Geldwäsche: Die Schweiz als Drehscheibe
Über eine halbe Milliarde Dollar fragwürdiger Herkunft sind über verschlungene Wege aus Russland in die Schweiz gelangt. Das zeigen Recherchen eines Mediennetzwerks, dem der Beobachter angehört.
aktualisiert am 20. März 2017 - 19:00 Uhr
Das Gebäude in Genf ist unscheinbar. Boulevard Emile-Jaques-Dalcroze Nr. 7. Genauso diskret ist die Bank, die hier ihren Hauptsitz hat: die Privatbank Compagnie Bancaire Helvétique.
Was hinter diesen Mauern passiert, erfährt die Öffentlichkeit selten. Der Name Compagnie Bancaire Helvétique taucht fast nie in der Presse auf. Ab und zu, weil die französische Staatsanwaltschaft davon ausgeht, dass der Gründer des rechtsextremen Front National, Jean-Marie Le Pen, hier über eine Treuhandgesellschaft 2,2 Millionen Euro versteckt haben soll. Oder weil die US-Ermittlungsbehörden vermuten, dass hier Gelder stecken aus einem Korruptionsskandal um die staatliche Erdölgesellschaft Petróleos de Venezuela – und deshalb ein Rechtshilfegesuch an die Schweiz gestellt haben.

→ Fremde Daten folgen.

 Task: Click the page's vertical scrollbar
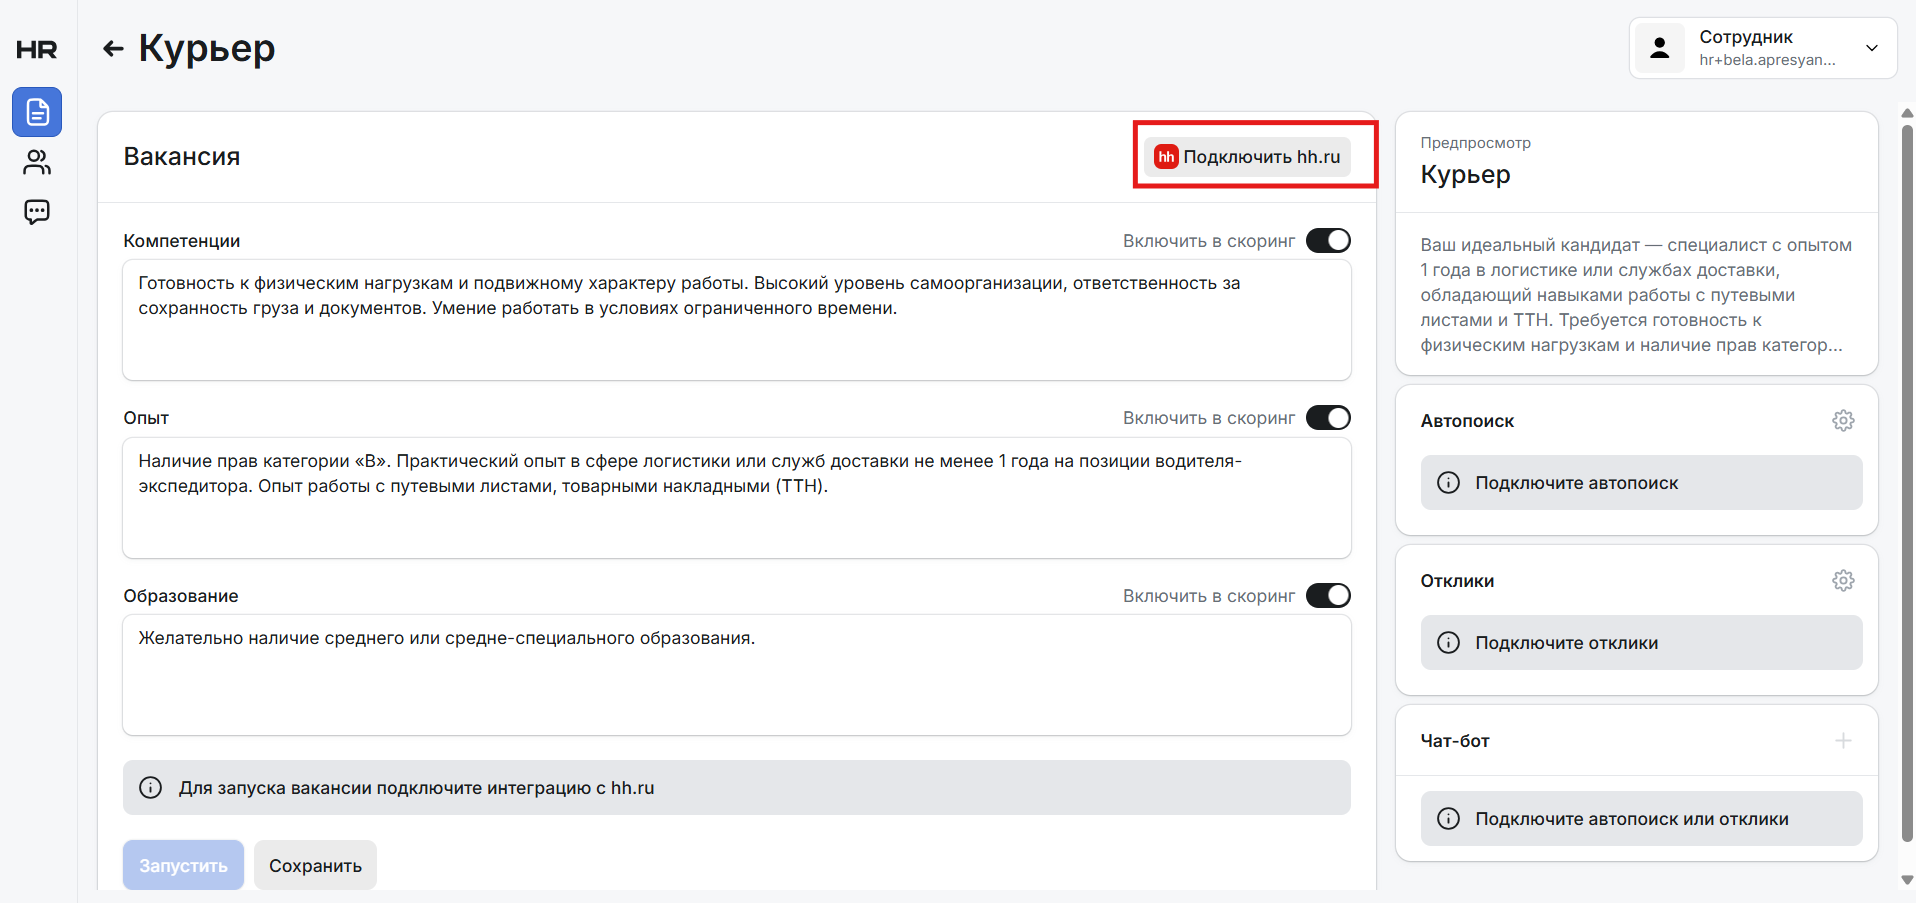tap(1906, 480)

In den vergangenen Monaten recherchierten 61 Journalisten in 32 Ländern, darunter Journalisten des Beobachters, zum Thema Geldwäsche. Geldwäsche, die auch über den Finanzplatz Schweiz stattfindet.
Dabei geht es um mehr als 20 Milliarden Dollar russischen Geldes aus teils fragwürdiger Herkunft, mutmasslich erwirtschaftet durch Korruption, Steuerhinterziehung und organisierter Kriminalität. Behandelt wurde es im «Russian Laundromat» (russische Waschmaschine), einem seit 2014 bekannten Geldwäsche-System in Moldawien und Lettland. Das teils schmutzige Geld wurde im Auftrag von mittlerweile gelöschten Briefkastenfirmen über die moldawische Moldindconbank und die lettische Trasta Komercbanka ins europäische Bankensystem transferiert.
Eine anonyme Quelle spielte nun Medienschaffenden Dokumente über Kontenbewegungen und Firmenstrukturen zu, nämlich dem internationalen Reporter-Netzwerk OCCRP («Organized Crime and Corruption Reporting Project») und der regierungskritischen russischen Zeitung «Nowaja Gaseta» (siehe «Die Recherche-Kooperation»). Die Dokumente zeigen: Mehr als 600 Millionen Dollar flossen, gestückelt in über 1000 Transaktionen, in die Schweiz – auf Konten bei insgesamt 45 Banken.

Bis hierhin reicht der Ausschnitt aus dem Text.